I love the key feel already, though. And after using a Microsoft Sidewinder keyboard on the studio machine upstairs for the past four years, I'd always go for a backlit keyboard by choice these days. I even bought an aftermarket illuminated keyboard for my laptop this year, I'm that much of a convert.
And you know what? I think the number of typos I'm making has already decreased...
Well, how are we all, now that the festive season is building up to its grand finale of the New Year celebrations? Have you eaten and drunk too much? Are you currently thinking, "I must go easier next year" or is it closer to "I'm never doing that again"? Did you get stuck in the snow?
On Wednesday there was some snow here - the sticky, wet heavy variety that snapped off a bough on the tree by my garage and had brought several large branches down on the road to Dursley as I nipped to the supermarket. I had decided to take advantage of the fact that I'd woken up at 7am to go shopping, but when I got there, the staff were apologising to people for not having much fresh stuff in stock - their supply lorry had overturned somewhere near Cheltenham. That didn't come as much of a surprise; the British have never bothered to learn how to drive in snow. One driver I followed was stamping on the brakes at every patch of snow they encountered. I suspect that the only reason they hadn't ended up in a ditch was that they never exceeded 20 miles per hour...
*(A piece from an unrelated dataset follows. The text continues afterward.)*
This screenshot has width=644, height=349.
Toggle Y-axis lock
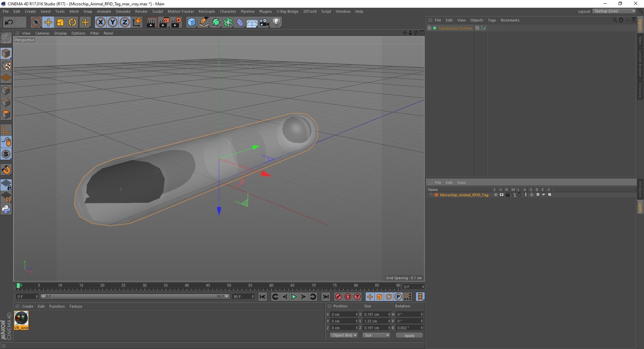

Despite the fact that the snow had closed the A14 for most of the morning, I set off for Norfolk that afternoon so I could spend a few days with my father. In the event, the news appeared to have scared people off the roads - I had an easy trip over. While I was there, I also caught up with my brother Dave and my sister Annabelle and her family, so I've managed to deliver most of the Christmas presents before the end of the year, which is much more efficient of me than last year!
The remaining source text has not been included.